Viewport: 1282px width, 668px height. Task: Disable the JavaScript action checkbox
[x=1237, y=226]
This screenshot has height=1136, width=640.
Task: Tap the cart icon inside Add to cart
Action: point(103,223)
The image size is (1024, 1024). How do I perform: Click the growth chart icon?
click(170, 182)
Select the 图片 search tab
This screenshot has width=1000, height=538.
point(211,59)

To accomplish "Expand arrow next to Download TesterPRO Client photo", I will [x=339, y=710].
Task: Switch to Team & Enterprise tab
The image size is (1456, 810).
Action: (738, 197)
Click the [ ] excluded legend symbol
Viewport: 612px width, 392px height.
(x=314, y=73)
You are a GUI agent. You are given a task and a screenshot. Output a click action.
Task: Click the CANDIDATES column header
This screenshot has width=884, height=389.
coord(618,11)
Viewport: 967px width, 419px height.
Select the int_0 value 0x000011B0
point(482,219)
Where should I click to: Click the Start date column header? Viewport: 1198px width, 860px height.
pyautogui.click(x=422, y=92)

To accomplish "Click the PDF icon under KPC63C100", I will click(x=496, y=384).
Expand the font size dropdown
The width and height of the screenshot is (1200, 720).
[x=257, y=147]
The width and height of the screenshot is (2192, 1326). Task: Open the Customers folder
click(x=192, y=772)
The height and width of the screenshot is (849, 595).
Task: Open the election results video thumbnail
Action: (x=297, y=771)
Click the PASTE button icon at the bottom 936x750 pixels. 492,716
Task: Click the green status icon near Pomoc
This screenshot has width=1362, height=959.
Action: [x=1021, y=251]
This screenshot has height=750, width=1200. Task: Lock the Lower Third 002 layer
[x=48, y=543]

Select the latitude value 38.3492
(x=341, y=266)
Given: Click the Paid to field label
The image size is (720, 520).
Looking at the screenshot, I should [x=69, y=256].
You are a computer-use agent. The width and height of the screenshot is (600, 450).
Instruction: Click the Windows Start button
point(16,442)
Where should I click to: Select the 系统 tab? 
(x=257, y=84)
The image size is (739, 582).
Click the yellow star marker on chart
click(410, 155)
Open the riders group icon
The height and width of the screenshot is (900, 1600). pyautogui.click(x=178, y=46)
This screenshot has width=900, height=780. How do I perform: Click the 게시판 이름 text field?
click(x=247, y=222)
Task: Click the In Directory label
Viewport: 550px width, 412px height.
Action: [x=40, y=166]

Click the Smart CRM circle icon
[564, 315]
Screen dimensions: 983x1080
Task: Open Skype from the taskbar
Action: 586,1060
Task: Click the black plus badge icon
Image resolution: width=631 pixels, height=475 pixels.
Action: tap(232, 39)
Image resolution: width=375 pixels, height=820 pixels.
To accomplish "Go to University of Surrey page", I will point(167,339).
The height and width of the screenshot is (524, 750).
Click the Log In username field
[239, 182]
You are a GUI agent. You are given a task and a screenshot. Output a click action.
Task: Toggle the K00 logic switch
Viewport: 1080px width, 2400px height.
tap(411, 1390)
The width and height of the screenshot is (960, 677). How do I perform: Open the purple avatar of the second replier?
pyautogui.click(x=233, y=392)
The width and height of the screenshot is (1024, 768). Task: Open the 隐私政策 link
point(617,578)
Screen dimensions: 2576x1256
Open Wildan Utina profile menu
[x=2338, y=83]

··········

→ **THE EXERCISE**:
Format the listing above as a Markdown table with a Row column numbering each line and a Line column holding its text, leaving out blank lines.

→ **RIGHT ANSWER**:
| Row | Line |
|---|---|
| 1 | Viewport: 1282px width, 668px height. Task: Disable the JavaScript action checkbox |
| 2 | [x=1237, y=226] |
| 3 | This screenshot has height=1136, width=640. |
| 4 | Task: Tap the cart icon inside Add to cart |
| 5 | Action: point(103,223) |
| 6 | The image size is (1024, 1024). How do I perform: Click the growth chart icon? |
| 7 | click(170, 182) |
| 8 | Select the 图片 search tab |
| 9 | This screenshot has width=1000, height=538. |
| 10 | point(211,59) |
| 11 | To accomplish "Expand arrow next to Download TesterPRO Client photo", I will [x=339, y=710]. |
| 12 | Task: Switch to Team & Enterprise tab |
| 13 | The image size is (1456, 810). |
| 14 | Action: (738, 197) |
| 15 | Click the [ ] excluded legend symbol |
| 16 | Viewport: 612px width, 392px height. |
| 17 | (x=314, y=73) |
| 18 | You are a GUI agent. You are given a task and a screenshot. Output a click action. |
| 19 | Task: Click the CANDIDATES column header |
| 20 | This screenshot has width=884, height=389. |
| 21 | coord(618,11) |
| 22 | Viewport: 967px width, 419px height. |
| 23 | Select the int_0 value 0x000011B0 |
| 24 | point(482,219) |
| 25 | Where should I click to: Click the Start date column header? Viewport: 1198px width, 860px height. |
| 26 | pyautogui.click(x=422, y=92) |
| 27 | To accomplish "Click the PDF icon under KPC63C100", I will click(x=496, y=384). |
| 28 | Expand the font size dropdown |
| 29 | The width and height of the screenshot is (1200, 720). |
| 30 | [x=257, y=147] |
| 31 | The width and height of the screenshot is (2192, 1326). Task: Open the Customers folder |
| 32 | click(x=192, y=772) |
| 33 | The height and width of the screenshot is (849, 595). |
| 34 | Task: Open the election results video thumbnail |
| 35 | Action: (x=297, y=771) |
| 36 | Click the PASTE button icon at the bottom 936x750 pixels. 492,716 |
| 37 | Task: Click the green status icon near Pomoc |
| 38 | This screenshot has width=1362, height=959. |
| 39 | Action: [x=1021, y=251] |
| 40 | This screenshot has height=750, width=1200. Task: Lock the Lower Third 002 layer |
| 41 | [x=48, y=543] |
| 42 | Select the latitude value 38.3492 |
| 43 | (x=341, y=266) |
| 44 | Given: Click the Paid to field label |
| 45 | The image size is (720, 520). |
| 46 | Looking at the screenshot, I should [x=69, y=256]. |
| 47 | You are a computer-use agent. The width and height of the screenshot is (600, 450). |
| 48 | Instruction: Click the Windows Start button |
| 49 | point(16,442) |
| 50 | Where should I click to: Select the 系统 tab?  |
| 51 | (x=257, y=84) |
| 52 | The image size is (739, 582). |
| 53 | Click the yellow star marker on chart |
| 54 | click(410, 155) |
| 55 | Open the riders group icon |
| 56 | The height and width of the screenshot is (900, 1600). pyautogui.click(x=178, y=46) |
| 57 | This screenshot has width=900, height=780. How do I perform: Click the 게시판 이름 text field? |
| 58 | click(x=247, y=222) |
| 59 | Task: Click the In Directory label |
| 60 | Viewport: 550px width, 412px height. |
| 61 | Action: [x=40, y=166] |
| 62 | Click the Smart CRM circle icon |
| 63 | [564, 315] |
| 64 | Screen dimensions: 983x1080 |
| 65 | Task: Open Skype from the taskbar |
| 66 | Action: 586,1060 |
| 67 | Task: Click the black plus badge icon |
| 68 | Image resolution: width=631 pixels, height=475 pixels. |
| 69 | Action: tap(232, 39) |
| 70 | Image resolution: width=375 pixels, height=820 pixels. |
| 71 | To accomplish "Go to University of Surrey page", I will point(167,339). |
| 72 | The height and width of the screenshot is (524, 750). |
| 73 | Click the Log In username field |
| 74 | [239, 182] |
| 75 | You are a GUI agent. You are given a task and a screenshot. Output a click action. |
| 76 | Task: Toggle the K00 logic switch |
| 77 | Viewport: 1080px width, 2400px height. |
| 78 | tap(411, 1390) |
| 79 | The width and height of the screenshot is (960, 677). How do I perform: Open the purple avatar of the second replier? |
| 80 | pyautogui.click(x=233, y=392) |
| 81 | The width and height of the screenshot is (1024, 768). Task: Open the 隐私政策 link |
| 82 | point(617,578) |
| 83 | Screen dimensions: 2576x1256 |
| 84 | Open Wildan Utina profile menu |
| 85 | [x=2338, y=83] |